Supramolecular Construction of Biohybrid Nanozymes Based on the Molecular Chaperone GroEL as a Promiscuous Scaffold.

Abstract

The study of enzymatic reactions in a confined space can provide valuable insight into the natural selection of nanocompartments for biocatalytic processes. Design of nanozyme capsules with the barrel-shaped protein cage of GroEL has been proposed as a promising means to constrain chemical reactions in a spatiotemporally controllable manner. Herein, we further demonstrate with hemin that the open GroEL cavity can provide a favorable microenvironment for shielding hydrophobic catalytically active species. Meanwhile, it is shown that the GroEL-caged hemin nanozyme not only has a significantly higher catalytic activity than merely dispersed hemin but also exhibits substrate specificity in the model oxidation reactions, which is a merit lacking in natural hemoproteins. To understand the underlying mechanism behind this supramolecular assembly, molecular docking and molecular dynamics simulations were performed to study the detailed interactions of hemin with the protein cage. This revealed the most likely binding mode and preferred binding residues in the paired hydrophobic α-helices lining the GroEL cavity which are genetically encoded for substrate capture.

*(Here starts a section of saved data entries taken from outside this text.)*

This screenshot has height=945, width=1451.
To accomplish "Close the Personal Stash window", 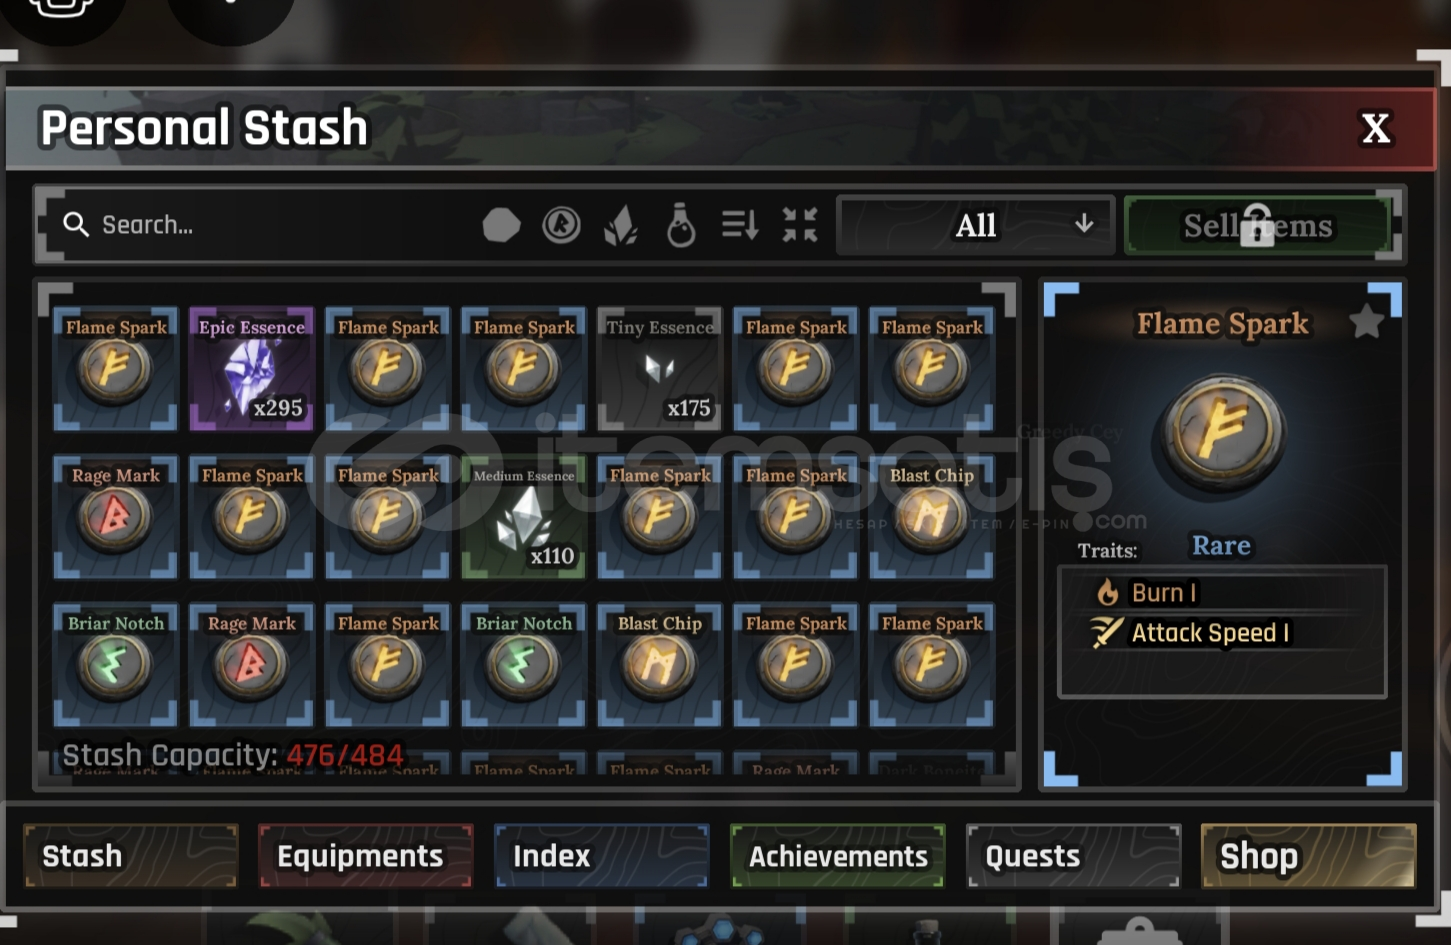I will 1376,128.
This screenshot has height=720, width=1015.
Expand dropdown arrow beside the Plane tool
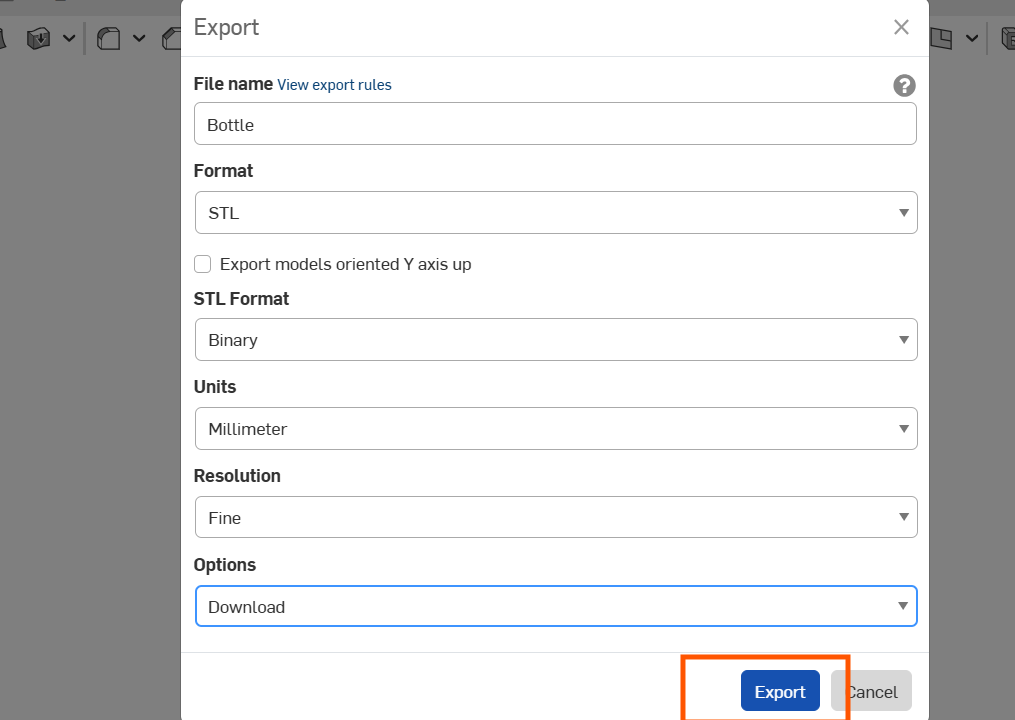971,38
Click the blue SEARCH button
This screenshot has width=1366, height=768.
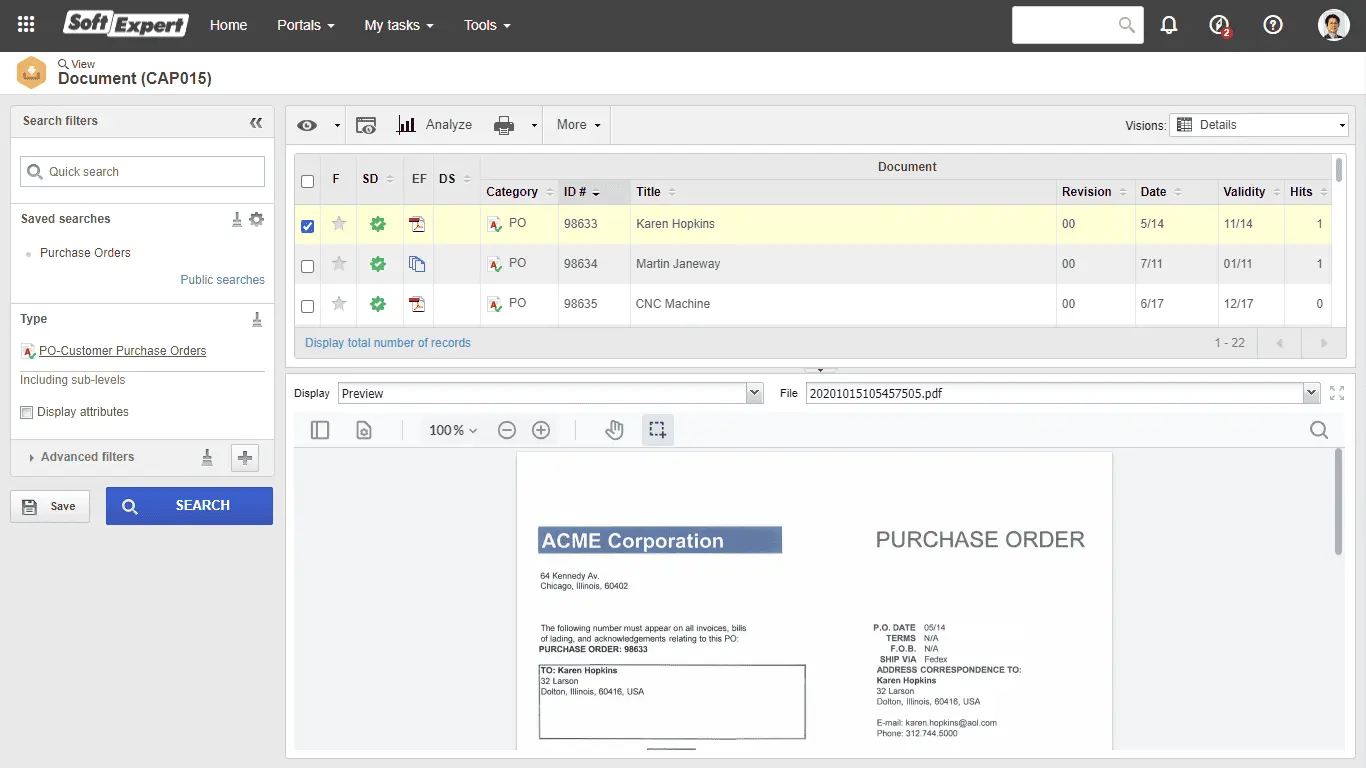coord(189,506)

Finally, we demonstrate that the hemin-GroEL nanozyme has great potential in label-free fluorometric molecular detection when combined with suitable substrates such as homovanillic acid. We believe that our strategy is an advantageous tool for studying confined biocatalytic kinetics as simple mimics of protein-based organelles found in nature and for designing diverse nanozymes or bio-nanoreactors with the promiscuous GroEL binding cavity.